**The task**
Within the listing that follows, state how many lines include the word "Collegiate"; write only that number.

**Source material**
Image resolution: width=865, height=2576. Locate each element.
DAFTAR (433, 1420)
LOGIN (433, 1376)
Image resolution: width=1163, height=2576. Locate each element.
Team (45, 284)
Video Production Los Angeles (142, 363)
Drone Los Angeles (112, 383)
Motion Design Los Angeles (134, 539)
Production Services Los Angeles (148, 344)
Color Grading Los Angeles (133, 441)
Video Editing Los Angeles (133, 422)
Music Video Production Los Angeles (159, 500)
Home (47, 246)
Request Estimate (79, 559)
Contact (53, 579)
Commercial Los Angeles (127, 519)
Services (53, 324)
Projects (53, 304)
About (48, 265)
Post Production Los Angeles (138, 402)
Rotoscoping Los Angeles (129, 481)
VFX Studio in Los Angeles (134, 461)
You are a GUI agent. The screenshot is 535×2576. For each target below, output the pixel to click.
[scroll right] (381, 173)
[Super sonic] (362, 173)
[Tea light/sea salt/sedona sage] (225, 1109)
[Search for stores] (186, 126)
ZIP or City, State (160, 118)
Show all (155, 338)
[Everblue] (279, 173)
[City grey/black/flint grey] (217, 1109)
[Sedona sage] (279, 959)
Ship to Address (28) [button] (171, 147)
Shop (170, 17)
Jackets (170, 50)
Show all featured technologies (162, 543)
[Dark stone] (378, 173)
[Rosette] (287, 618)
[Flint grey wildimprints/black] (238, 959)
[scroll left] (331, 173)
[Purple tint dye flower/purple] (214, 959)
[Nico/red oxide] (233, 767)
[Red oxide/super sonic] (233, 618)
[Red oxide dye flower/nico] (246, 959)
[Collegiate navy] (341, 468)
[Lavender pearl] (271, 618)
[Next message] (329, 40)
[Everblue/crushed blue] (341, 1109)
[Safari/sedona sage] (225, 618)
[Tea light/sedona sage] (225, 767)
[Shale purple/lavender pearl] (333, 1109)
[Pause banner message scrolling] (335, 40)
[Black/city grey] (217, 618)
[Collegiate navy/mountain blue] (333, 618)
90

**The completed task**
2